Seth Macy of IGN praised the combat, movement systems, dungeon design, and the gradual development of the Monstrums. He found Balduq less visually varied than the Isle of Seiren in Ys VIII, but considered the Gifts a substantial improvement to traversal and exploration.

Alana Hagues of RPGFan praised the party combat, character stories, and the relationship between the Gifts and the city environment. She criticized some repeated activities and considered the central mystery less emotionally effective than the story of Ys VIII.

Alex Fuller of RPGamer similarly praised the Monstrum movement abilities and combat but found that the game's chapter structure and repeated Grimwald Nox encounters sometimes interrupted the pace of exploration.

Yusuke Takahashi of 4Gamer.net recommended the game to players who enjoy exploration and described its difficulty as well balanced. He noted that the Gifts made movement through Balduq and its dungeons one of the game's defining features.

The Nintendo Switch version received lower aggregate scores than the PlayStation 4 release. Critics praised its portability and retention of the original game's content but reported reduced image quality and inconsistent performance, particularly while exploring the denser areas of Balduq.
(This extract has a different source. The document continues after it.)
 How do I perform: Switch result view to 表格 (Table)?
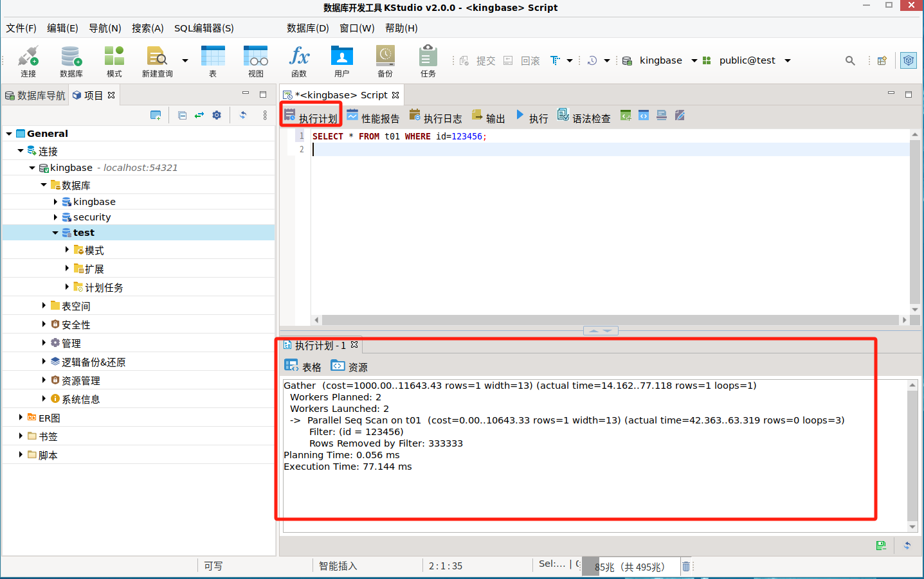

The Windows version was received more positively than NIS America's original Windows release of Ys VIII. Reviewers and technical analyses noted its wider range of graphics options, support for high frame rates and ultrawide displays, and comparatively stable performance.

Aggregate score
| Aggregator | Score |
|---|---|
| Metacritic | PS4: 80/100 NS: 76/100 |

Review scores
| Publication | Score |
|---|---|
| Famitsu | 35/40 |
| IGN | 8/10 |
| RPGamer | 4/5 |
| RPGFan | 81/100 |

=== Sales ===
The PlayStation 4 version sold 45,378 physical copies during its first week in Japan, making it the country's second-bestselling retail game of the week.